Eren jaeger, il ragazzo problematico
Il brunetto se ne stava seduto sul muretto che circondava la sponda dal piccolo fiume che scorreva vicino a casa sua, il blocco da disegno appoggiato sulle gambe, la mano destra intenta a tracciare linee ben definire sul foglio, da cui stava prendendo forma un immagine che solo il disegnatore poteva effettivamente vedere.
Quegli occhi smeraldini erano attenti a far si che il disegno venisse bene, senza staccare mai lo sguardo da quel foglio, come ad aver paura che quell'immagine svanisse.
Dopo ore e ore finalmente il disegno prese una propria forma, rivelando un universo di sfumature grigio/nero e una danza di alberi e foglie, mentre un piccolo uomo se ne stava sotto quell'albero ad osservare quello più alto.
Il ragazzino rimase a fissare quella figura umana, come se da un momento all'altro potesse uscire dal disegno e animarsi, avendo una sensazione di familiarità addosso che lo prese sempre più, facendogli battere forte il cuore.
Scosse la testa come a voler scacciare quei pensieri fuori dalla propria testa, per poi richiudere il blocco, mettere via gomma e matita dentro il piccolo astuccio e infilare il tutto dentro la borsa a tracolla, tirandone fuori il piccolo lettore MP3 portatile ed infilarsi le cuffie nelle orecchie.
Troppo preso dalla musica e dalle sue parole per accorgersi del mondo circostante, di un gruppo di ragazzi che iniziò ad inseguirlo...
"Oh Eren, bentornato! La cena è pronta!"
Una voce femminile e allegra saluto il figlio appena rientrato, il quale si limitò ad un accenno e un mugolio da sotto il cappuccio, ma sua madre era sveglia e conosceva troppo bene il figlio per lasciarlo andare dritto nella sua stanza senza prima una spiegazione.
"Eren...togliti il cappuccio."
Gli ordinò mettendosi a braccia incrociate a fissarlo con quello sguardo duro che il figlio odiava.
Avrebbe voluto farsi piccolo piccolo e nascondersi, non dare l'ennesima delusione alla donna.
"Lascia stare."
Rispose quasi con voce dura e tremante, riprendendo a camminare per raggiungere le scale, ma Carla lo fermò per un braccio e con uno scatto gli abbassò il capuccio, rivelando il viso del giovane con un livido sulla guancia e uno vicino all'occhio sinistro.
Senti la rabbia e la frustrazione per vedere ridotto il figlio in quello stato un altra volta.
Eren voltò la testa dall'altra parte ma era tardi.
"Chi è stato questa volta?
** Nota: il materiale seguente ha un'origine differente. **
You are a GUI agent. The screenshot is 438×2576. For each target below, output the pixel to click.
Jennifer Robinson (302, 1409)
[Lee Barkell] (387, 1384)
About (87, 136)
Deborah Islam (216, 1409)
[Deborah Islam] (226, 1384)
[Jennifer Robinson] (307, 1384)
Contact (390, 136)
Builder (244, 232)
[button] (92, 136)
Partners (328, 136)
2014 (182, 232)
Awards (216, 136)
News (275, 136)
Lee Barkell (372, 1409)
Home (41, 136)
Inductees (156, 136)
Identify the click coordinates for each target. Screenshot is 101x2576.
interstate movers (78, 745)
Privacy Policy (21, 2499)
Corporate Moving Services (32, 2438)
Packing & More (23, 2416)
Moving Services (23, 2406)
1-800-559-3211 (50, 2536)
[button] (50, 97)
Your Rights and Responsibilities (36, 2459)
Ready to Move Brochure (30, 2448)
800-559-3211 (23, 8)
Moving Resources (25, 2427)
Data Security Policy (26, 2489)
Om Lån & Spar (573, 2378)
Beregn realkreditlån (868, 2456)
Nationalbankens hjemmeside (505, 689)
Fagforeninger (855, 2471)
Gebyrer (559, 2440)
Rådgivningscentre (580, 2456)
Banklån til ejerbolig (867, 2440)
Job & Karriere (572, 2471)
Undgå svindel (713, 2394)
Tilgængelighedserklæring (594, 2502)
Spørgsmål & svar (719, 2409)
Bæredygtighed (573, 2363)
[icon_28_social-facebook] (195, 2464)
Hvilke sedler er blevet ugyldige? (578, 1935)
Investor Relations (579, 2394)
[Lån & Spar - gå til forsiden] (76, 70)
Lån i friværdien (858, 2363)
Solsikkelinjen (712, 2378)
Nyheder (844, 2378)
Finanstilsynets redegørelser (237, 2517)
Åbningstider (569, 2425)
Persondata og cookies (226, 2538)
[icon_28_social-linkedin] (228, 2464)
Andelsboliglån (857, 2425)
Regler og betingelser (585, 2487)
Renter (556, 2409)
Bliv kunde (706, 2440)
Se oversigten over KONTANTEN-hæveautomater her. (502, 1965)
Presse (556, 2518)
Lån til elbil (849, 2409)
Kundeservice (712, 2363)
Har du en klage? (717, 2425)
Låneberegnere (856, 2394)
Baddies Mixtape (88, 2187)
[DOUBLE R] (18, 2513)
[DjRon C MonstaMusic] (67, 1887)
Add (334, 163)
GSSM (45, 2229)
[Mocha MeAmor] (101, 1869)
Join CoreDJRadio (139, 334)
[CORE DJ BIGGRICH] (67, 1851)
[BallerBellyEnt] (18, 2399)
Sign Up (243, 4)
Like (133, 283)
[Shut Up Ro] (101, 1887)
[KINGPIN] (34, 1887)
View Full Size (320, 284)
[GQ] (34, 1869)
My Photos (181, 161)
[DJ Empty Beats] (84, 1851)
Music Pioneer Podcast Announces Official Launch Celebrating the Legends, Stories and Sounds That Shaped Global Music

Devo aspettarmi un altra denuncia?"
Chiese con tono duro e stanco.
"Hanno cominciato loro, io mi sono solamente difeso!"
Cercò di giustificarsi lui, alzando la voce.
"Sai quante volte ho sentito questa scusa?! Un centinaio di volte! Eren io non so più cosa fare con te! Vuoi finire in riformatorio? In un collegio?"
Ogni volta era la solita storia, la solita scena che si ripeteva in quella casa.
Sia Carla che Eren non ne potevano più.
Alla fine la madre si arrese sospirando, un segnale silenzioso a fargli capire che aveva finito e non sapeva più cosa fare, ed Eren ne approfittò, scappò in camera e si mise sotto le coperte senza neanche preoccuparsi di mettersi il pigiama, troppo preso dai propri pensieri e dalle sue cose da tipico quindicenne problematico.
La mattina dopo si alzò e andò in bagno per lavarsi il viso, notando il proprio viso ridotto davvero male dalla rissa del giorno prima; non che fosse la prima volta per lui, ormai i lividi facevano parte di lui, era un optional se non ne aveva.
Scese in cucina per fare colazione e trovò la madre seduta sulla sedia, la tazza di the fumante tra le mani e lo sguardo basso.
Il castani fece finta di niente e aprì il frigorifero per prendere il cartone di latte, aprendo poi l'anta a fianco prendendo la tazza e si sedette al proprio posto, versandosi il latte e iniziò a sorseggiare, sentendo quel silenzio farsi pesante. A Eren non piaceva il silenzio, era una cosa che lo rendeva nervoso.
Per sua fortuna la madre lo interruppe alzando lo sguardo su di lui.
"Ho preso una decisione"
Questa volta fu Eren ad alzare lo sguardo leggermente incuriosito sulla madre, il bicchiere ancora a mezz aria.
"E cioè?"
Chiese inarcando un sopracciglio, non volendo realmente sentire la risposta della madre.
Lo avrebbe mandato in collegio sicuro quella volta e forse non era pronto ad un passo del genere.
Sei nei guai Eren.
Pensò tra se, rimanendo in attesa della risposta della madre.